Single by The Jungle Giants

from the album Quiet Ferocity
- Released: 28 March 2018
- Genre: Indie, alternative
- Length: 3:42
- Label: Amplifire
- Songwriters: Sam Hales Cesira Aitken Andrew Dooris Keelan Bijker

The Jungle Giants singles chronology
| "Bad Dream" (2017) | "Used to Be in Love" (2018) | "Heavy Hearted" (2019) |

Music video
- "Used to Be in Love" on YouTube

= Used to Be in Love =

"Used to Be in Love" is a song by Australian indie-pop band The Jungle Giants. It was released in March 2018 as the fourth and final single from the band's third studio album Quiet Ferocity. The single was certified platinum in Australia in December 2019.
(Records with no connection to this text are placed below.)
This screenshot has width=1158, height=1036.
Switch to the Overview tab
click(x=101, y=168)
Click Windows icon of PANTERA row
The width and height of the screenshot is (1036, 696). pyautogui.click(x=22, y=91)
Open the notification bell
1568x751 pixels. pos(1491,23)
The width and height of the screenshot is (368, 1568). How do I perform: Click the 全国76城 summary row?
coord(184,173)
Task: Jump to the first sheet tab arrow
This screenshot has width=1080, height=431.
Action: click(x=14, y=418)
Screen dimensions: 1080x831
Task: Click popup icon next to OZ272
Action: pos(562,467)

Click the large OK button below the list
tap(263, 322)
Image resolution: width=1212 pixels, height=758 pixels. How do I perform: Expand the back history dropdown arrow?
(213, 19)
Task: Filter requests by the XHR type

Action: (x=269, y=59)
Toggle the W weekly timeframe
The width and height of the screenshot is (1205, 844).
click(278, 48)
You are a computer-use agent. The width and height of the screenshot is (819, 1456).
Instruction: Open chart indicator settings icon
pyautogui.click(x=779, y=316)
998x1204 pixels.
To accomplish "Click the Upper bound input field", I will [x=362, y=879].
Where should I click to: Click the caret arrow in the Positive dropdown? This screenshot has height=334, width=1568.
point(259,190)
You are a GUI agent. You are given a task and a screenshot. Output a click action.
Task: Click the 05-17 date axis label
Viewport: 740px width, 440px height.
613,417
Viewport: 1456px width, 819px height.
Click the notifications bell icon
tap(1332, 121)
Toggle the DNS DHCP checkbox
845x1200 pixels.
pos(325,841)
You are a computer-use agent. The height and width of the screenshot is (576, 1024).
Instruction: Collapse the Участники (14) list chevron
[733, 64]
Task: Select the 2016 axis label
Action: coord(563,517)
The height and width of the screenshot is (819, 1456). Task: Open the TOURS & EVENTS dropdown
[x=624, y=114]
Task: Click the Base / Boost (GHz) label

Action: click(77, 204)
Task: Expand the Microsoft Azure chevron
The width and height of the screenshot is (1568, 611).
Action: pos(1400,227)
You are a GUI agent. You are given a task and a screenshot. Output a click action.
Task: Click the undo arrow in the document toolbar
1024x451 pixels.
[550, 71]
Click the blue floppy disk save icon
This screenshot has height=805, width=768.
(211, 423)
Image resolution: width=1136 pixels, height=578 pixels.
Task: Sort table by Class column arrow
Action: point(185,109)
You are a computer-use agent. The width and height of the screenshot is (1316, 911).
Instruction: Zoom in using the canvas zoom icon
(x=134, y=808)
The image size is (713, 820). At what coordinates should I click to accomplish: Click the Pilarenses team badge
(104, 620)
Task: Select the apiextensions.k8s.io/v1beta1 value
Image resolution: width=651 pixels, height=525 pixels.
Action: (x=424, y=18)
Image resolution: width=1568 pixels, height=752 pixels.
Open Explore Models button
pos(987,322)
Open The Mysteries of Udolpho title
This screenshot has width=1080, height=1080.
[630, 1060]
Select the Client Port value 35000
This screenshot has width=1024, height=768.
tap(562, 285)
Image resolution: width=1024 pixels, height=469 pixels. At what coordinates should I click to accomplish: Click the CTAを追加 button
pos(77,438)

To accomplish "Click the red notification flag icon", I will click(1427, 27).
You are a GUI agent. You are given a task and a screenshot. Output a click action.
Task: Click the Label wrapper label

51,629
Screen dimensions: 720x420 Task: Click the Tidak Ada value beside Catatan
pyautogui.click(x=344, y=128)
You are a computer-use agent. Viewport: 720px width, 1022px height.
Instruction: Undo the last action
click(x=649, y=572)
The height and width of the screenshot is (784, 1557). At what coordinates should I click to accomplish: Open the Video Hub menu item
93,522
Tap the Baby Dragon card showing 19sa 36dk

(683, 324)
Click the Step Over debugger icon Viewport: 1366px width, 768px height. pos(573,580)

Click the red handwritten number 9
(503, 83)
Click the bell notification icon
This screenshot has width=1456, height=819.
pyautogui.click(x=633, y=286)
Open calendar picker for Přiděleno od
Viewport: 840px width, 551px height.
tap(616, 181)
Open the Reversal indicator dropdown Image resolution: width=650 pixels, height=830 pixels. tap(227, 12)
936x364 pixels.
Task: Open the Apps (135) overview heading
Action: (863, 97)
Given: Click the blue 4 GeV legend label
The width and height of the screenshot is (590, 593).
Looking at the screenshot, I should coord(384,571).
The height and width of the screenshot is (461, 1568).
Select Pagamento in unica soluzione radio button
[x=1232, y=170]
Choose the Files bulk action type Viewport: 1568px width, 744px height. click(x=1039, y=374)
Band member Sam Hales said "When we first recorded this song it wasn't even a dance song. The song was being super stubborn and I told it, 'If you don't want to get on the bus and go to the beach with everyone else then you can stay at home.' But then we put a 4x4 dance pattern in the song and it became something else entirely."

At the Queensland Music Awards of 2019, "Used to Be in Love" won Rock Song of the Year.

==Track listing==
Digital download
1. "Used to Be in Love" – 3:42

==Certifications==

| Region | Certification | Certified units/sales |
| Australia (ARIA) | 2× Platinum | 140,000^{‡} |
^{‡} Sales+streaming figures based on certification alone.